É óbvio que a possibilidade da administração tributária negociar com os contribuintes valores que estejam sendo discutidos em processo administrativo ou judicial, inclusive com possibilidade de lançar editais por temática de controvérsia, podendo escolher as mais divergentes para solução no âmbito da “transação do contencioso”, é salutar para fixar novo paradigma de relação entre administração tributária e contribuintes, primando pelo diálogo e adoção de meios adequados de solução de controvérsias. Porém, é preciso de algo maior; faz-se necessário avançar.
Ora, mais importante do que solucionar controvérsias, de forma tradicional ou por meios alternativos, é salutar redesenhar e implementar um sistema tributário justo, solidário, prospectivo e, acima de tudo, seguro o suficiente para ocasionar menos embates e questionamentos. É essencial superar o contencioso tributário e transpassar as amarras impostas pelo muro da premissa de que o contencioso tudo resolve.

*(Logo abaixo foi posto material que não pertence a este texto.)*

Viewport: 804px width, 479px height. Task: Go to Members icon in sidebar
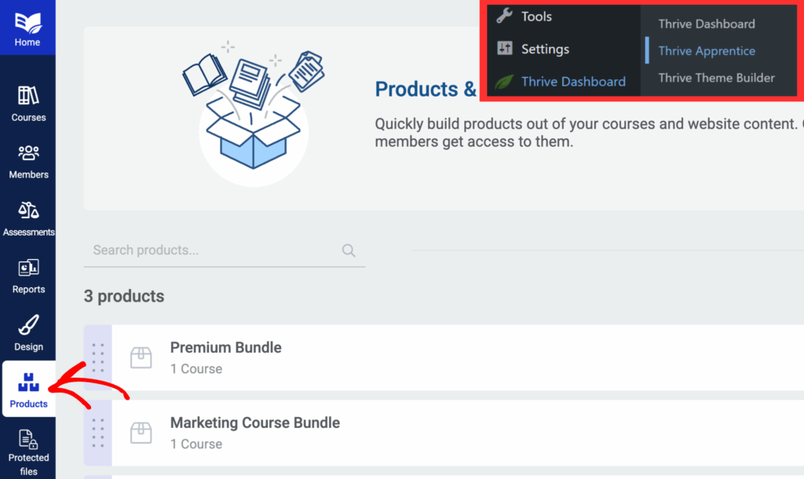[x=28, y=153]
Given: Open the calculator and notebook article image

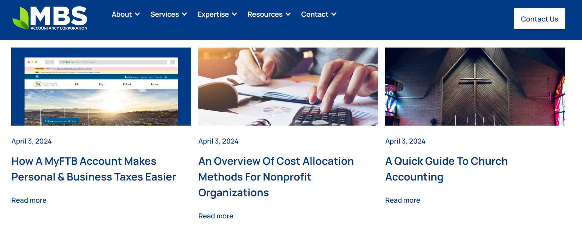Looking at the screenshot, I should pos(288,86).
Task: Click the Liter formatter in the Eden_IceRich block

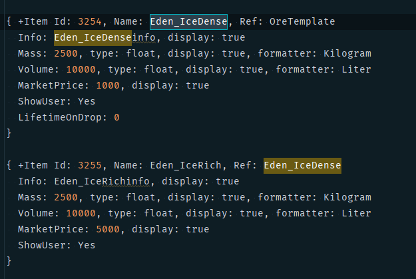Action: [x=355, y=213]
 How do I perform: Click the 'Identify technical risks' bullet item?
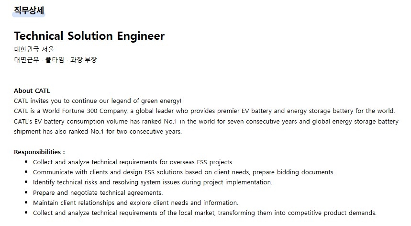(x=152, y=182)
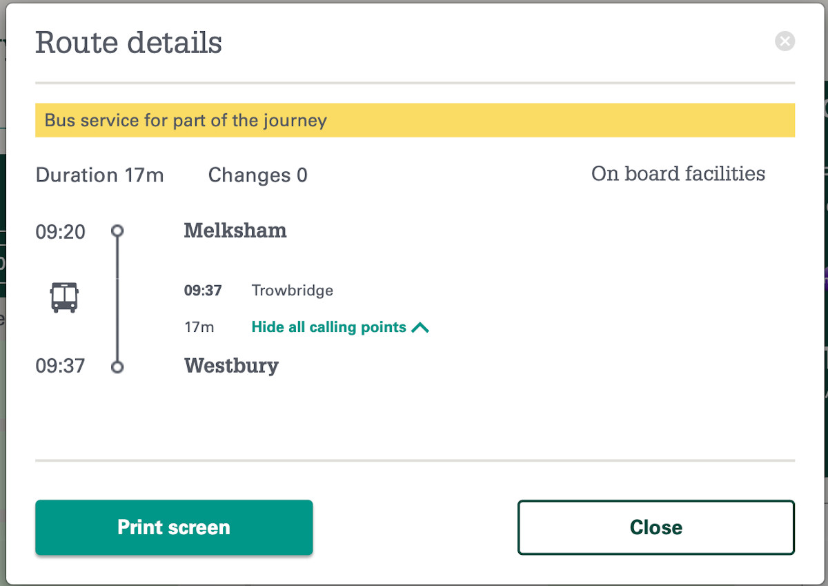
Task: Click the bus service icon
Action: 64,297
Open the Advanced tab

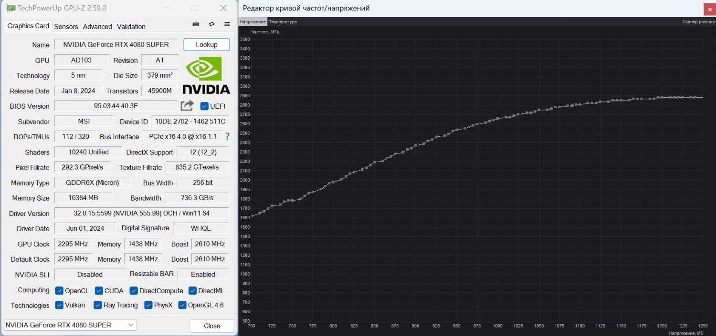coord(97,27)
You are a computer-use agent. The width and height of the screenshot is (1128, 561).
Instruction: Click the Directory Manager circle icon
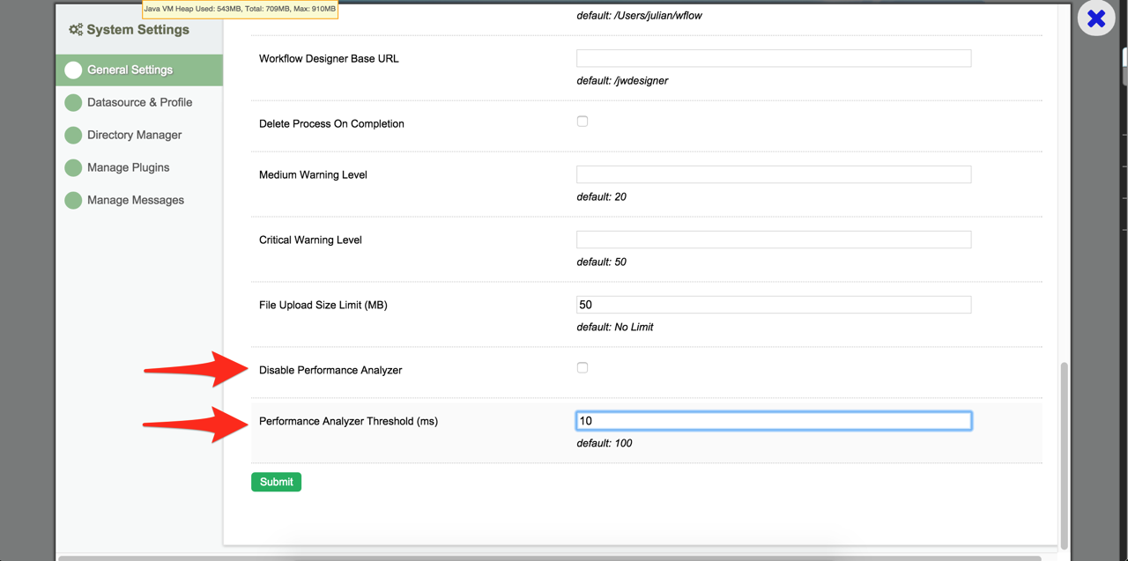click(x=73, y=136)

É preciso reduzir as controvérsias para níveis toleráveis. Por isso, é fundamental a reforma tributária e que seja debatida e construída na base do diálogo democrático-institucional.
É imprescindível ao Estado Brasileiro, especialmente no contexto de retomada econômica pós-pandemia, criar meios para fomentar o crescimento, tributando menos o consumo e mais a renda, até mesmo para estimular o giro econômico em momento de elevado desemprego. A reforma tributária será essa mola propulsora para reequilibrar o sistema e dar suporte instrumental para superar a crise.
O país aguarda ansiosamente pela retomada da tão palpitante temática, pois é uma das reformas estruturantes e será prioritária para a nação. Entrementes, todos precisam estar conscientes de que mudanças levam tempo.
O certo é que precisamos superar a ideia de litigiosidade. Mister é termos um sistema tributário equânime e simplificado para proporcionar segurança jurídica, justiça fiscal, racionalidade e fácil executoriedade, reduzindo as controvérsias. Que venha a reforma tributária!